昭和史4‐国民総動員と皇民化

日本帝国のとある情報機関の発行物の昭和12年10月21日付の機関紙では、台湾に於ける皇民化の成功をうたいあげる当局関係者の演説の概要のようなものが掲載されているのが見つかりましたので、ここで紹介したいと思います。

演説者は森岡総務長官(おそらくは台湾総督府の総務長官)で、演説の題名は「時局下の台湾」となっています。曰く、内地では知られていないが、台湾人の軍務参加希望者は多く、その情熱は強いもので、大変に頼もしい、国民総動員の精神が発揮されている。とするもので、大変に好ましいことである。日本と中国が全面的な戦争になったのは今回が初めてだが、台湾人には福建語、広東語に精通している者が多く大変に役に立っている。台湾人だけでなく、いわゆる高砂族も皇民化が進んでおり、最近は戦費をお国に納めるために楽しみの晩酌を節約しておりまことに結構。霧社事件で亡くなった警察官の息子さんが徴兵適齢期に入り、見事に出征することになり、母親は息子が「皇国に報いる機会を得たことを涙を流して喜んで居る」という美談まで持ち出しています。

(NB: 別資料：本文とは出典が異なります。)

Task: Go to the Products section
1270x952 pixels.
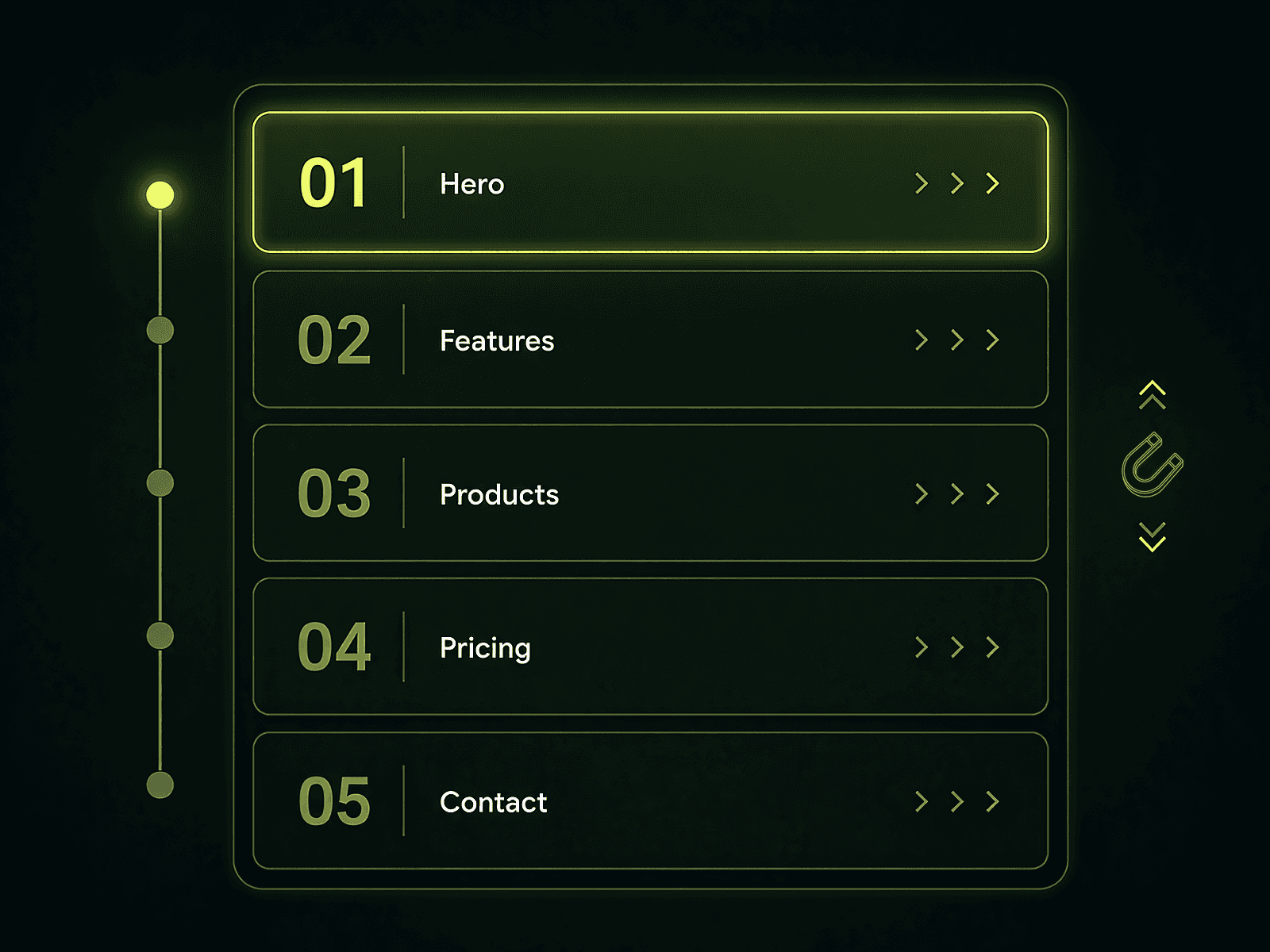Action: (651, 493)
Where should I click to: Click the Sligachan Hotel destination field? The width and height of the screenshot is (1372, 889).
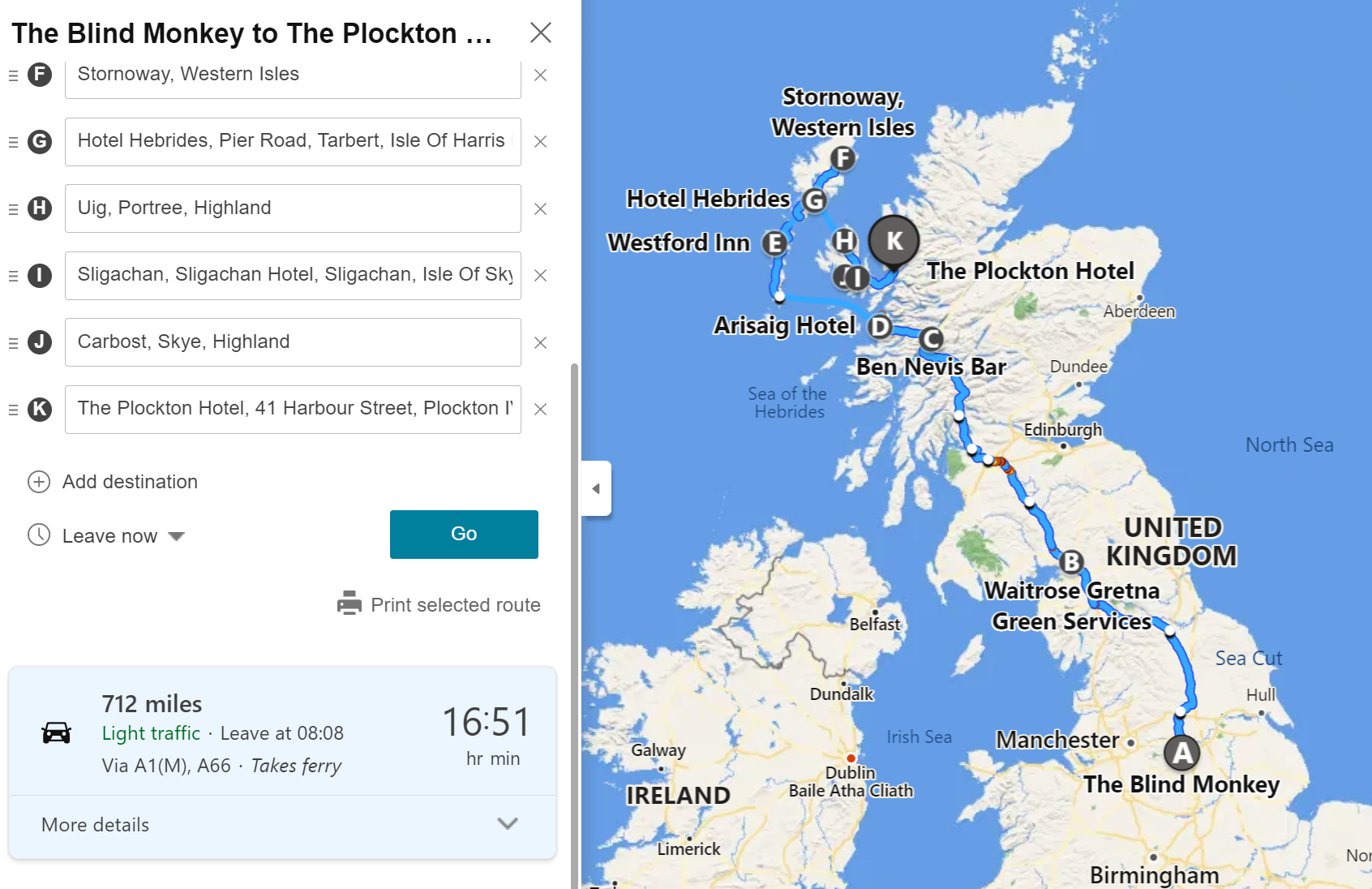pyautogui.click(x=293, y=275)
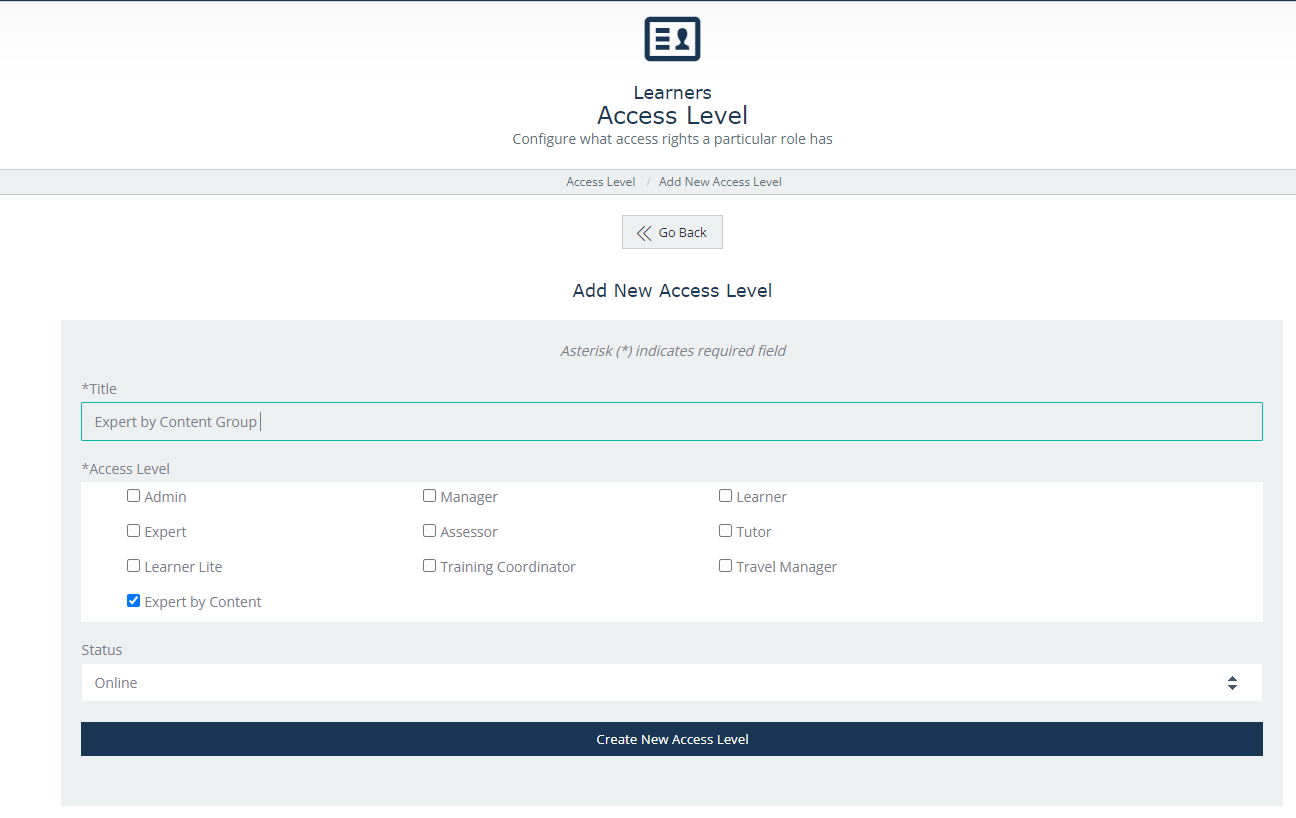Tick the Travel Manager checkbox
Screen dimensions: 1296x818
pos(725,566)
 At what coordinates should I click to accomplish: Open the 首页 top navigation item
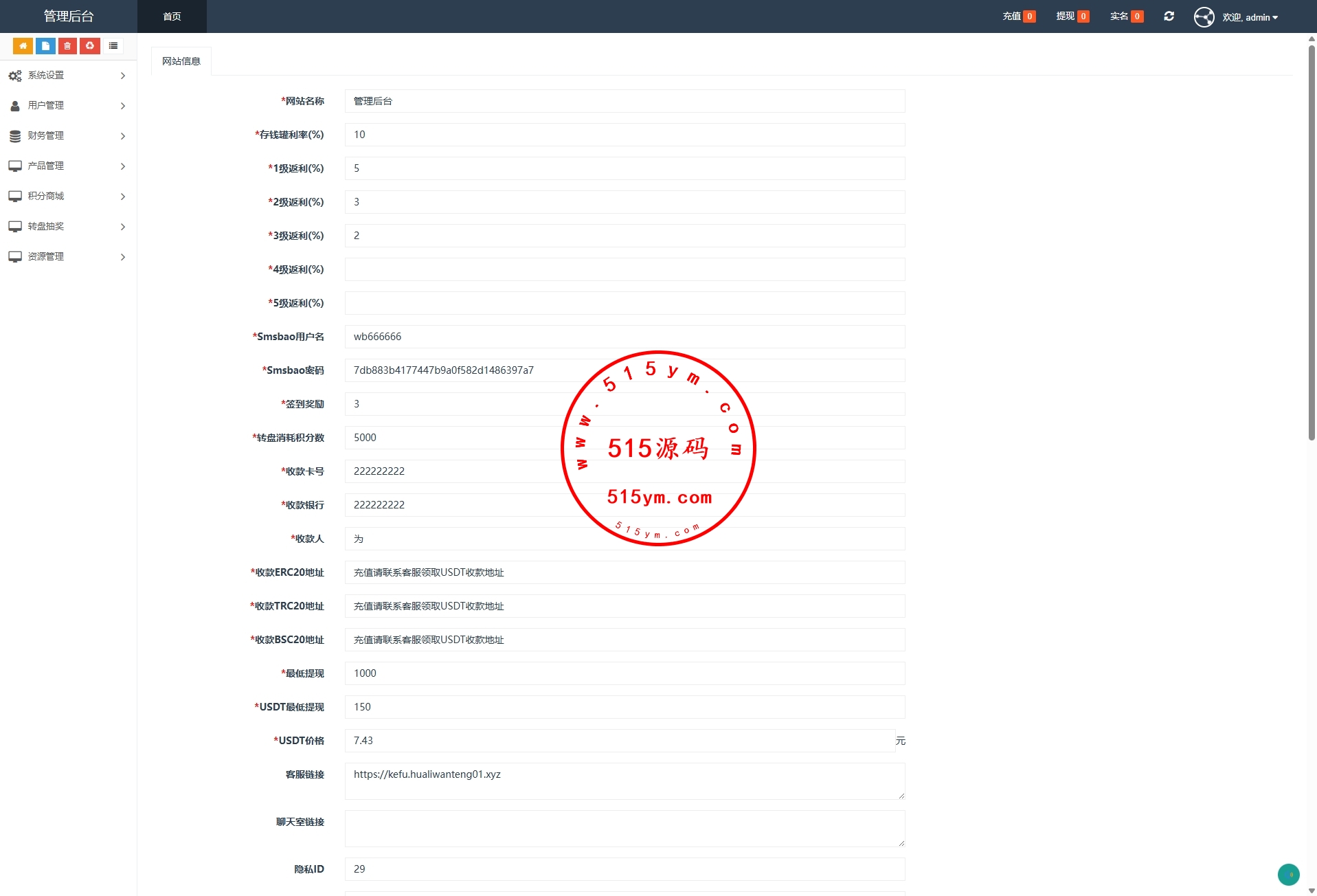[x=172, y=16]
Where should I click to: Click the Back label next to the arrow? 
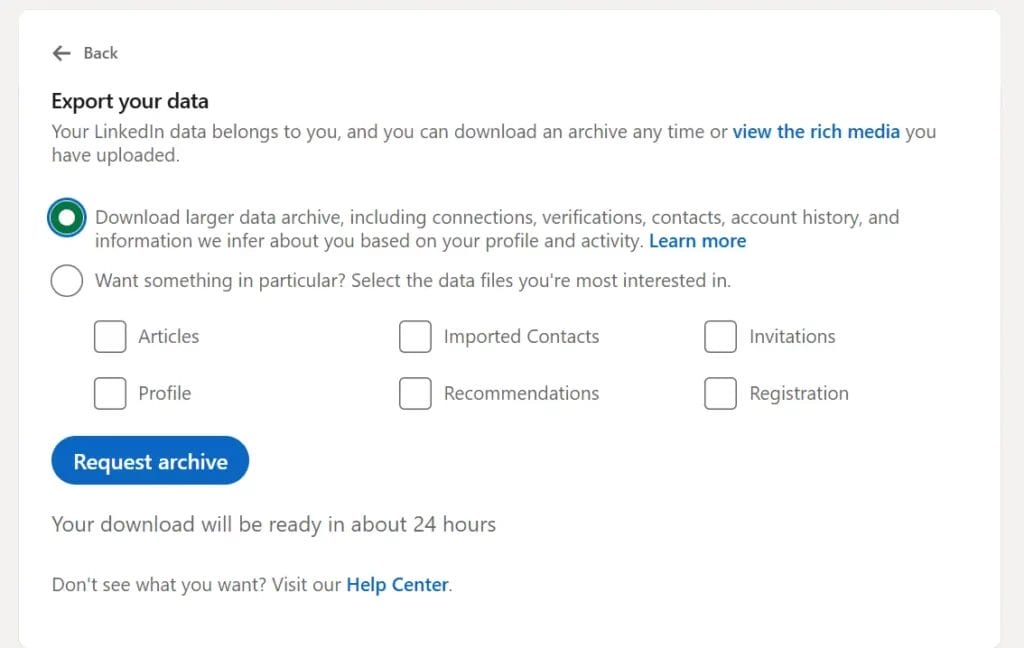tap(101, 53)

この内容が果たしてどの層に向けられたのかはまだ判然とはしないのですが、内容が明らかに支配者の視線で語られていて、台湾のことを論じるにしても完全に日本人目線ですから、植民地の人たちに向けたものではないことは明らかと言えるのではないかと思います。この演説ではむすびのところで「今回の事変(日中戦争)を契機といたしまして全島民混然一体となって皇民たらしむること」を期待するとしています。皇民化運動が平然とかつ正義として語られていたことの一次資料を読む思いで、なかなかに興味深いです。

当該雑誌では後半で、高砂族から軍夫志願が殺到していることや、やはり高砂族から皇軍慰問金が拠出されているという美談が紹介されており、日本人と植民地人が挙国一致で戦争に対応しようとしていることが宣伝されています。果たしてどこまでが本気でどこからがやらせなのか、虚々実々で、そこを紐解くことは現状では難しいのですが、続けていけばまた何かが見えてくるかも知れません。